Serotonergic projections from the caudal nuclei are involved in regulating mood and emotion, and hypo- or hyper-serotonergic states may be involved in depression and sickness behavior.

Microanatomy

Serotonin is released into the synapse, or space between neurons, and diffuses over a relatively wide gap to activate 5-HT receptors located on the dendrites, cell bodies, and presynaptic terminals of adjacent neurons.

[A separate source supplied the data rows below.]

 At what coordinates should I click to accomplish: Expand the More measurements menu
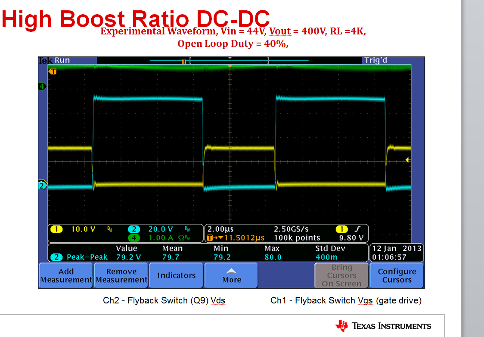[231, 275]
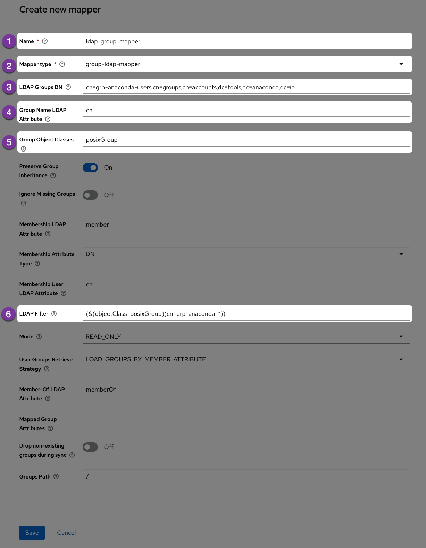The height and width of the screenshot is (548, 426).
Task: Click the Cancel link
Action: click(66, 533)
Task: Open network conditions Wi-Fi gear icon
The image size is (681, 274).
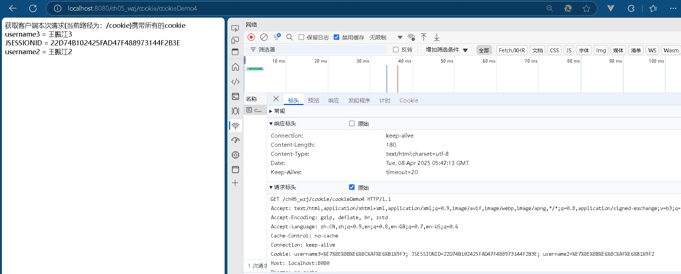Action: pyautogui.click(x=411, y=37)

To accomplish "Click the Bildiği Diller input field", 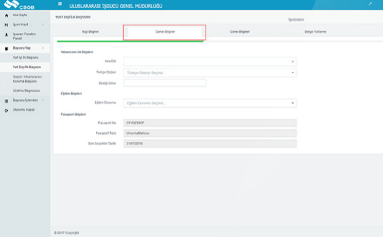I will pyautogui.click(x=165, y=83).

When humans smell food, dopamine is released to increase the appetite. But, unlike in worms, serotonin does not increase anticipatory behaviour in humans; instead, the serotonin released while consuming activates 5-HT2C receptors on dopamine-producing cells. This halts their dopamine release, and thereby serotonin decreases appetite. Drugs that block 5-HT_2C receptors make the body unable to recognize when it is no longer hungry or otherwise in need of nutrients, and are associated with weight gain, especially in people with a low number of receptors. The expression of 5-HT_2C receptors in the hippocampus follows a diurnal rhythm, just as the serotonin release in the ventromedial nucleus, which is characterised by a peak at morning when the motivation to eat is strongest.

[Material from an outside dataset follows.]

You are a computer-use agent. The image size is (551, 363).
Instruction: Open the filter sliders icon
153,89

In macaques, alpha males have twice the level of serotonin in the brain as subordinate males and females. Dominance status and CSF serotonin levels appear to be positively correlated. When dominant males were removed from such groups, subordinate males begin competing for dominance. Once new dominance hierarchies were established, serotonin levels of the new dominant individuals also increased to double those in subordinate males and females. The reason why serotonin levels are only high in dominant males, but not dominant females has not yet been established.
In humans, levels of 5-HT_1A receptor inhibition in the brain show negative correlation with aggression, and a mutation in the gene that codes for the 5-HT_2A receptor may double the risk of suicide for those with that genotype. Serotonin in the brain is not usually degraded after use, but is collected by serotonergic neurons by serotonin transporters on their cell surfaces. Studies have revealed nearly 10% of total variance in anxiety-related personality depends on variations in the description of where, when and how many serotonin transporters the neurons should deploy.